What happened to Good Cycle?

Despite the recent findings and an announcement from Good Cycle, the extremely overpriced transactions remain a mystery, says Liu, “We actually cannot be sure what’s happened exactly. What we do know is that Good Cycle paid the huge transaction fee, either because somebody attacked them, or some error on their part.”

Good Cycle has seemingly confirmed that it was attacked, since on June 17, the exchange sent two transactions to Ethermine and SparkPool with a message that says: “I am the sender.” Notably, it happened after PeckShield ousted Good Cycle as the potential victim. Experts are scratching their heads over why the funds couldn’t have been moved earlier. Manuskin told Cointelegraph:

“This is the missing link in the ransomware theory. If the service still had custody of the key, they could have contacted the miners earlier, as well as move the funds out as they did.”

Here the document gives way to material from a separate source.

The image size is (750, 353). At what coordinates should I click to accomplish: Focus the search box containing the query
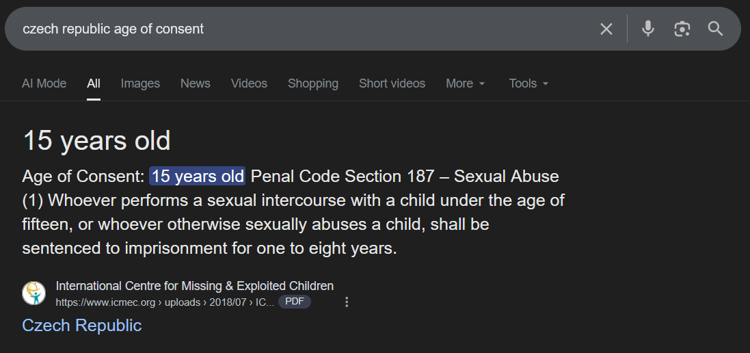coord(301,29)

It appears that Good Cycle has missed both deadlines set by Ethermine and Sparkpool. “Now the funds have already been distributed by the mining pools, so they will not be returned to the account,” Manuskin asserted. Indeed, on June 15, four days after the mysterious transactions took place, Etheremine pool announced the decision to distribute the fee to its miners, explaining that no one had approached them claiming to be the owner. SparkPool was scheduled to do the same on June 16. Cointelegraph reached out to both pools to confirm that they had distributed the fees before they were approached by Good Cycle, but received no reply as of press time.

If it was a bug, it means that the victim only noticed the discrepancy four days after losing millions of dollars, Manuskin added. Consequently, if Good Cycle was attacked by hackers, it seems like they were able to regain control of their server only recently according to Manushkin: “Both cases suggest complete disregard for funds, and basic operational security, thus either [theory] is still possible.”

Nonetheless, it seems that Good Cycle is back to whatever it was doing before losing millions of dollars. Around the same time the South Korean exchange approached the mining pools with the “I’m the sender” message, it moved the remaining funds — around 18,000 ETH, or more than $4 million — to a new address, which is now performing the same actions as the previous one albeit the abnormally priced transactions.